Insufficient Investment and Research on how Ebola affects Children

Posted by Gabriel Armas-Cardona on November 10, 2014

The New York Times has an interesting article about children with Ebola often surviving or dying while having similar levels of care and symptoms. The article discusses the experience of a clinic in Liberia whose doctors acknowledge that they “didn’t know how to predict” whether a child with Ebola would survive or not. The clinic is using all of its resources to care for these children, but the doctors still don’t know enough about how Ebola treats children. Another doctor emphasizes that “kids are not adults” and that their response is to the virus is different.

There’s no question that children have a right to health that states are obliged to protect. Children are recognized as a vulnerable group within General Comment 14 of the International Covenant on Economic, Social and Cultural Rights (ICESCR). Their health rights are protected within Article 12 of the ICESCR and Article 24 of the Convention on the Rights of the Child (CRC) and are most elaborated in General Comment 15 (GC15) of the CRC.

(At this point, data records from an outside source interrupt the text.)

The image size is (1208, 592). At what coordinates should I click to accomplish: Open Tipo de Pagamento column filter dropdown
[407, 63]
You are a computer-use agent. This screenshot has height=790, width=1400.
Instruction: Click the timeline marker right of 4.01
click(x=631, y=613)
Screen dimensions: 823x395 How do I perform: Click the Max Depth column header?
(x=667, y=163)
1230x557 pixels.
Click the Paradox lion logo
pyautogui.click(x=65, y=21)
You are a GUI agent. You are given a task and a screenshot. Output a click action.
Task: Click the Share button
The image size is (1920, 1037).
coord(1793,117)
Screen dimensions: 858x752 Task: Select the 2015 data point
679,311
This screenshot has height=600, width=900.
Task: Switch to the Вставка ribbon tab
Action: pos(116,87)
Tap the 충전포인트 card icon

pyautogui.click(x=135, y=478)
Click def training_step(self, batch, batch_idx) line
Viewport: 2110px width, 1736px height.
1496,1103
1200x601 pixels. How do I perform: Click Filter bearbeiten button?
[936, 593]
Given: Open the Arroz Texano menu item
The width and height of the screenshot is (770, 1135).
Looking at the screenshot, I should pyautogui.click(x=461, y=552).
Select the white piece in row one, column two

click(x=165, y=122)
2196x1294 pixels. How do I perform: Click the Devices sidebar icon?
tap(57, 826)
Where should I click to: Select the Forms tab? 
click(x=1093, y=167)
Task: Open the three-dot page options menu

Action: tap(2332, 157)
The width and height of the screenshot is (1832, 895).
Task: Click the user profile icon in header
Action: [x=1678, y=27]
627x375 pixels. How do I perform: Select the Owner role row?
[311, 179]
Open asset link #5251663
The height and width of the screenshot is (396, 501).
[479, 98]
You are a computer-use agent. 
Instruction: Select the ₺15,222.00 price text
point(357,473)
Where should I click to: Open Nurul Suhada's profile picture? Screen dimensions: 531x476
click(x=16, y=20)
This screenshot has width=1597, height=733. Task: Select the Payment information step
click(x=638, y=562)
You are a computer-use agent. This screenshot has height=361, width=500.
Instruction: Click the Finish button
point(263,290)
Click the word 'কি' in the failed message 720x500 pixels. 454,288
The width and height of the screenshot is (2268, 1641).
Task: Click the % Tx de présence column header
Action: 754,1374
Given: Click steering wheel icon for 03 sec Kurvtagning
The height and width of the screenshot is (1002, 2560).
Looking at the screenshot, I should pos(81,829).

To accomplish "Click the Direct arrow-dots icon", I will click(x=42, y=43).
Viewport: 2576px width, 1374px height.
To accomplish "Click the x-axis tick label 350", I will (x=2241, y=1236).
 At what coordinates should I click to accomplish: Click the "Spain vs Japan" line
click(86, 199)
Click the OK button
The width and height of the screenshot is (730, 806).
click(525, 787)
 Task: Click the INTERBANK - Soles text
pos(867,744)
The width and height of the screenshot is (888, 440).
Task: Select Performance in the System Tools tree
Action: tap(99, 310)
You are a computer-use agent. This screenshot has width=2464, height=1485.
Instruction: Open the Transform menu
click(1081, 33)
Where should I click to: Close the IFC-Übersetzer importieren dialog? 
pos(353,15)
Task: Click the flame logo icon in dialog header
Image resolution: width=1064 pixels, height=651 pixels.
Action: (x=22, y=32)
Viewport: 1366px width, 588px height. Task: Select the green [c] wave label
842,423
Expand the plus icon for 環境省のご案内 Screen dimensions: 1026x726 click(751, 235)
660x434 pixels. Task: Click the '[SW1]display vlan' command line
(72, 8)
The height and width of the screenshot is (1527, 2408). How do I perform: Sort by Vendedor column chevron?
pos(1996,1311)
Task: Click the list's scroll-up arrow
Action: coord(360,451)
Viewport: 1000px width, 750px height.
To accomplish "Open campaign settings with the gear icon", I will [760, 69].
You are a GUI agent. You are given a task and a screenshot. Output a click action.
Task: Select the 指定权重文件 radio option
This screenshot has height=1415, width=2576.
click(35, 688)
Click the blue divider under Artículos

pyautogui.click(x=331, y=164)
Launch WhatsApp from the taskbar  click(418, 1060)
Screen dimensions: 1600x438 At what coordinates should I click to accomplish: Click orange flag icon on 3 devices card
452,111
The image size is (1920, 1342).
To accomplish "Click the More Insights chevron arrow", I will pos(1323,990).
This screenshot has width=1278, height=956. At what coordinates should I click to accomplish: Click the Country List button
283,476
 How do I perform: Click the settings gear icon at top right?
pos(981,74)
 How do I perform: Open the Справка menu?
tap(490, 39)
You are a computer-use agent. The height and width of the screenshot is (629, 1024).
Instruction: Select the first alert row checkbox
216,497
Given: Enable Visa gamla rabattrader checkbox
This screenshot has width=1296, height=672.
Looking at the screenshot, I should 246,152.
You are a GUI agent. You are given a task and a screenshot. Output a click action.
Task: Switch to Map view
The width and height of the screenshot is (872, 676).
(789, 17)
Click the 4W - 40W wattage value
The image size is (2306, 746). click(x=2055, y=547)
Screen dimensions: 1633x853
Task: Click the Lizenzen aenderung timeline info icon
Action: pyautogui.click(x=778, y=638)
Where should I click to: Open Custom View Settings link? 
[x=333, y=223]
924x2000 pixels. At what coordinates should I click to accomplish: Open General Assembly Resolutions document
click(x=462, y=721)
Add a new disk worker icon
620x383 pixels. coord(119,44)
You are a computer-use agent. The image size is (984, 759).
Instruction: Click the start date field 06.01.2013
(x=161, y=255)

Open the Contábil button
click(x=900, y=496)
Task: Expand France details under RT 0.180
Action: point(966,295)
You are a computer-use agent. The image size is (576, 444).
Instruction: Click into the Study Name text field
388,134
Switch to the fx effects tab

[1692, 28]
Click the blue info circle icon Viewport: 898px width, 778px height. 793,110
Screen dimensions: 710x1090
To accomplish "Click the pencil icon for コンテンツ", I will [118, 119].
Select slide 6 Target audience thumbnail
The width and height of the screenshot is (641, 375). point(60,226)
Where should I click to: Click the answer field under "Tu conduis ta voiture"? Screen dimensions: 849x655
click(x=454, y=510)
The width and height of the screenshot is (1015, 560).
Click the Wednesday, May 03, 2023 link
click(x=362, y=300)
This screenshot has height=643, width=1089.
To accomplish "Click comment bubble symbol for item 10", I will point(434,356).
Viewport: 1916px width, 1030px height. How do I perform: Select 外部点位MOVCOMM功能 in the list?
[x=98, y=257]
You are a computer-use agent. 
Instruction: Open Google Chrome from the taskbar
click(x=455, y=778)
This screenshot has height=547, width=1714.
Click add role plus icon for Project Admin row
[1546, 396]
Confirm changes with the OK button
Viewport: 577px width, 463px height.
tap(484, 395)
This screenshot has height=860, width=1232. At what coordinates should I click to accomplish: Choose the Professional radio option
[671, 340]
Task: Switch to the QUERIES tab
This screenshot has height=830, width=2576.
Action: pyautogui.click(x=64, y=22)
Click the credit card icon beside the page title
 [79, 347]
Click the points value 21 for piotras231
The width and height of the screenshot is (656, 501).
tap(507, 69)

Children are entitled to quality health services (GC 15, para. 25). While Liberia is likely using the maximum available resources to care for people affected by Ebola, including children, children’s right to health includes an obligation to research how Ebola affects children. States must combat disease that affects children (Art. 24.2(c) of the CRC), which is a core aspect of the investment states must make. GC15 has an entire section on the responsibility to invest in children’s health. Discrepancy of knowledge on how to treat children with Ebola compared to adults could demonstrate insufficient investment and a violation of children’s right to health.

Gabriel Armas-Cardona is a legal officer at Lawyers Collective.